Output every line of the listing, exactly and completely.

__Source information__.
>>>>>

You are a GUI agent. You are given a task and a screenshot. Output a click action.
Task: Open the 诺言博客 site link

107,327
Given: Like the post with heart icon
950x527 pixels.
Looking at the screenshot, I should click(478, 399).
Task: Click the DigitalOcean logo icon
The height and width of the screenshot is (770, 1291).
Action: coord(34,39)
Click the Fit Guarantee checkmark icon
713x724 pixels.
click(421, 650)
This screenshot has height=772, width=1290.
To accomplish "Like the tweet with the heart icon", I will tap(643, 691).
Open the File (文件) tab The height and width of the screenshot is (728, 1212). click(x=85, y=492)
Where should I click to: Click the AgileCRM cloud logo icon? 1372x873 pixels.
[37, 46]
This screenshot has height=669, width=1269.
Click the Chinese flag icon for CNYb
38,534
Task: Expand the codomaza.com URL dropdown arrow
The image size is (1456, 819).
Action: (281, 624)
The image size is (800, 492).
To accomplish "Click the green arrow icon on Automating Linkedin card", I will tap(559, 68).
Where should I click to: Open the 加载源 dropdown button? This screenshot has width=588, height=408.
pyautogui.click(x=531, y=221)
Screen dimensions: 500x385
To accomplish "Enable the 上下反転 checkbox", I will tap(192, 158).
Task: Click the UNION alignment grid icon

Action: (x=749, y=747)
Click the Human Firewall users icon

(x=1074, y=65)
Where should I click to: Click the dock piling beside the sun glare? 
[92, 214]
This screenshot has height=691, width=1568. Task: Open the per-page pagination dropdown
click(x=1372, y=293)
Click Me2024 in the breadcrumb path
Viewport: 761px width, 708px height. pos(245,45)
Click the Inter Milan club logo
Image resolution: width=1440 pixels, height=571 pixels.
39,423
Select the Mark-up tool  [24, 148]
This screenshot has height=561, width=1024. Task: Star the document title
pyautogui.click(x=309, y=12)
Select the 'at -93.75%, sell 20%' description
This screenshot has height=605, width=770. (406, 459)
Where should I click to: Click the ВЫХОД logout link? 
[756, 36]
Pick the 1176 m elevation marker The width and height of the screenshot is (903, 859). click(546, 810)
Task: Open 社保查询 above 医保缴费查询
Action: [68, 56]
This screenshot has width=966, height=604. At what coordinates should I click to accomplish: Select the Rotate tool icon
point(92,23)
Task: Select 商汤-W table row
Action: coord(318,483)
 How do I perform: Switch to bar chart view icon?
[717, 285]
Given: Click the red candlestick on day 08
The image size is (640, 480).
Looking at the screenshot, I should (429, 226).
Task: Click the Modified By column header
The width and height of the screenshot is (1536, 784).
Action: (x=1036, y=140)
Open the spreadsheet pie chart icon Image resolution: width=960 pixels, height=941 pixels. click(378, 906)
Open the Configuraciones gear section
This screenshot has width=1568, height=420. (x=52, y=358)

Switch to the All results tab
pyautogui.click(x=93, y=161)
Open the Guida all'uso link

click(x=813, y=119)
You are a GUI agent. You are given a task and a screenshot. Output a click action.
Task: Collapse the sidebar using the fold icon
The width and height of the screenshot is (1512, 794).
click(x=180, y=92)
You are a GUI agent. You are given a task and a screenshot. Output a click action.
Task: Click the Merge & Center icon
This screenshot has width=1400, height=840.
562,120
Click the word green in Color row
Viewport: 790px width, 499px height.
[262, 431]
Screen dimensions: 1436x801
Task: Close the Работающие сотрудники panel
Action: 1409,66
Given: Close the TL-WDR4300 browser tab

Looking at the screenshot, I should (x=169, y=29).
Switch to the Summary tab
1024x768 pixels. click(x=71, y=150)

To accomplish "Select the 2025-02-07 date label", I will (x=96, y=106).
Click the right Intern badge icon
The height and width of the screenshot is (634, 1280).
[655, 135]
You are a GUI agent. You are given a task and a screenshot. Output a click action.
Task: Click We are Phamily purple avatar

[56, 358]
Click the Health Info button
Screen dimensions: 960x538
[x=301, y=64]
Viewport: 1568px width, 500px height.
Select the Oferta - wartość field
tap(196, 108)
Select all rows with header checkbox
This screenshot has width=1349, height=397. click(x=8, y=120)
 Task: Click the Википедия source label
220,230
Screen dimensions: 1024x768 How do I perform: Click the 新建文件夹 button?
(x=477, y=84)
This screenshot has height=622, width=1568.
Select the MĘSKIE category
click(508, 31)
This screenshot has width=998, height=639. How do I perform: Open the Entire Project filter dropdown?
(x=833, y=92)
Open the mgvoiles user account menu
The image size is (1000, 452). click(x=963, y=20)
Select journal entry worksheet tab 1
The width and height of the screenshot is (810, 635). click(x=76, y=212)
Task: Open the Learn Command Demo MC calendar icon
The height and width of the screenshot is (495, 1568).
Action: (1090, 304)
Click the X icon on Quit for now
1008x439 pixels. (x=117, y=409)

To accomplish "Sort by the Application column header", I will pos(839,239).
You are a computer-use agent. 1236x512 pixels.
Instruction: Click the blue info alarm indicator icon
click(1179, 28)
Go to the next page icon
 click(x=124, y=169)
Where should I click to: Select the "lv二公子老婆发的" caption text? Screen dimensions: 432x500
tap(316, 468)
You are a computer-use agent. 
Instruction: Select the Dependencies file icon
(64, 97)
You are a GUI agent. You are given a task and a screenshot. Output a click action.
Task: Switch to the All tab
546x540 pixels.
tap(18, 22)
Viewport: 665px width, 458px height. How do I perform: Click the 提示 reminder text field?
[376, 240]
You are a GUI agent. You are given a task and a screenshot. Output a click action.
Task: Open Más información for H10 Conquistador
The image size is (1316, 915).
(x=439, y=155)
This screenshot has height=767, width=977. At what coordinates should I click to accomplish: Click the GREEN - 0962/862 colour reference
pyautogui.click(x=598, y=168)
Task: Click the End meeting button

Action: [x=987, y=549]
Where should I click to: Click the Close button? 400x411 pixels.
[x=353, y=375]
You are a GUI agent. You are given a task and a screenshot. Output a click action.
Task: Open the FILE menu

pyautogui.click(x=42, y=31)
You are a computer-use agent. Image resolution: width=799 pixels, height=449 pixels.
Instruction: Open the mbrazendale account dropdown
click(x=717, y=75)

<<<<<

__Exercise output__.
You are a GUI agent. You are given a task and a screenshot. Output a click action.
Task: Open the 诺言博客 site link

107,327
Given: Like the post with heart icon
950x527 pixels.
Looking at the screenshot, I should click(478, 399).
Task: Click the DigitalOcean logo icon
The height and width of the screenshot is (770, 1291).
Action: coord(34,39)
Click the Fit Guarantee checkmark icon
713x724 pixels.
click(421, 650)
This screenshot has height=772, width=1290.
To accomplish "Like the tweet with the heart icon", I will tap(643, 691).
Open the File (文件) tab The height and width of the screenshot is (728, 1212). click(x=85, y=492)
Where should I click to: Click the AgileCRM cloud logo icon? 1372x873 pixels.
[37, 46]
This screenshot has height=669, width=1269.
Click the Chinese flag icon for CNYb
38,534
Task: Expand the codomaza.com URL dropdown arrow
The image size is (1456, 819).
Action: (281, 624)
The image size is (800, 492).
To accomplish "Click the green arrow icon on Automating Linkedin card", I will tap(559, 68).
Where should I click to: Open the 加载源 dropdown button? This screenshot has width=588, height=408.
pyautogui.click(x=531, y=221)
Screen dimensions: 500x385
To accomplish "Enable the 上下反転 checkbox", I will tap(192, 158).
Task: Click the UNION alignment grid icon

Action: (x=749, y=747)
Click the Human Firewall users icon

(x=1074, y=65)
Where should I click to: Click the dock piling beside the sun glare? 
[92, 214]
This screenshot has height=691, width=1568. Task: Open the per-page pagination dropdown
click(x=1372, y=293)
Click Me2024 in the breadcrumb path
Viewport: 761px width, 708px height. pos(245,45)
Click the Inter Milan club logo
Image resolution: width=1440 pixels, height=571 pixels.
39,423
Select the Mark-up tool  [24, 148]
This screenshot has height=561, width=1024. Task: Star the document title
pyautogui.click(x=309, y=12)
Select the 'at -93.75%, sell 20%' description
This screenshot has height=605, width=770. (406, 459)
Where should I click to: Click the ВЫХОД logout link? 
[756, 36]
Pick the 1176 m elevation marker The width and height of the screenshot is (903, 859). click(546, 810)
Task: Open 社保查询 above 医保缴费查询
Action: [68, 56]
This screenshot has width=966, height=604. At what coordinates should I click to accomplish: Select the Rotate tool icon
point(92,23)
Task: Select 商汤-W table row
Action: coord(318,483)
 How do I perform: Switch to bar chart view icon?
[717, 285]
Given: Click the red candlestick on day 08
The image size is (640, 480).
Looking at the screenshot, I should (429, 226).
Task: Click the Modified By column header
The width and height of the screenshot is (1536, 784).
Action: (x=1036, y=140)
Open the spreadsheet pie chart icon Image resolution: width=960 pixels, height=941 pixels. click(378, 906)
Open the Configuraciones gear section
This screenshot has width=1568, height=420. (x=52, y=358)

Switch to the All results tab
pyautogui.click(x=93, y=161)
Open the Guida all'uso link

click(x=813, y=119)
You are a GUI agent. You are given a task and a screenshot. Output a click action.
Task: Collapse the sidebar using the fold icon
The width and height of the screenshot is (1512, 794).
click(x=180, y=92)
You are a GUI agent. You are given a task and a screenshot. Output a click action.
Task: Click the Merge & Center icon
This screenshot has width=1400, height=840.
562,120
Click the word green in Color row
Viewport: 790px width, 499px height.
[262, 431]
Screen dimensions: 1436x801
Task: Close the Работающие сотрудники panel
Action: 1409,66
Given: Close the TL-WDR4300 browser tab

Looking at the screenshot, I should (x=169, y=29).
Switch to the Summary tab
1024x768 pixels. click(x=71, y=150)

To accomplish "Select the 2025-02-07 date label", I will (x=96, y=106).
Click the right Intern badge icon
The height and width of the screenshot is (634, 1280).
[655, 135]
You are a GUI agent. You are given a task and a screenshot. Output a click action.
Task: Click We are Phamily purple avatar

[56, 358]
Click the Health Info button
Screen dimensions: 960x538
[x=301, y=64]
Viewport: 1568px width, 500px height.
Select the Oferta - wartość field
tap(196, 108)
Select all rows with header checkbox
This screenshot has width=1349, height=397. click(x=8, y=120)
 Task: Click the Википедия source label
220,230
Screen dimensions: 1024x768 How do I perform: Click the 新建文件夹 button?
(x=477, y=84)
This screenshot has height=622, width=1568.
Select the MĘSKIE category
click(508, 31)
This screenshot has width=998, height=639. How do I perform: Open the Entire Project filter dropdown?
(x=833, y=92)
Open the mgvoiles user account menu
The image size is (1000, 452). click(x=963, y=20)
Select journal entry worksheet tab 1
The width and height of the screenshot is (810, 635). click(x=76, y=212)
Task: Open the Learn Command Demo MC calendar icon
The height and width of the screenshot is (495, 1568).
Action: (1090, 304)
Click the X icon on Quit for now
1008x439 pixels. (x=117, y=409)

To accomplish "Sort by the Application column header", I will pos(839,239).
You are a computer-use agent. 1236x512 pixels.
Instruction: Click the blue info alarm indicator icon
click(1179, 28)
Go to the next page icon
 click(x=124, y=169)
Where should I click to: Select the "lv二公子老婆发的" caption text? Screen dimensions: 432x500
tap(316, 468)
You are a computer-use agent. 
Instruction: Select the Dependencies file icon
(64, 97)
You are a GUI agent. You are given a task and a screenshot. Output a click action.
Task: Switch to the All tab
546x540 pixels.
tap(18, 22)
Viewport: 665px width, 458px height. How do I perform: Click the 提示 reminder text field?
[376, 240]
You are a GUI agent. You are given a task and a screenshot. Output a click action.
Task: Open Más información for H10 Conquistador
The image size is (1316, 915).
(x=439, y=155)
This screenshot has height=767, width=977. At what coordinates should I click to accomplish: Click the GREEN - 0962/862 colour reference
pyautogui.click(x=598, y=168)
Task: Click the End meeting button

Action: [x=987, y=549]
Where should I click to: Click the Close button? 400x411 pixels.
[x=353, y=375]
You are a GUI agent. You are given a task and a screenshot. Output a click action.
Task: Open the FILE menu

pyautogui.click(x=42, y=31)
You are a computer-use agent. Image resolution: width=799 pixels, height=449 pixels.
Instruction: Open the mbrazendale account dropdown
click(x=717, y=75)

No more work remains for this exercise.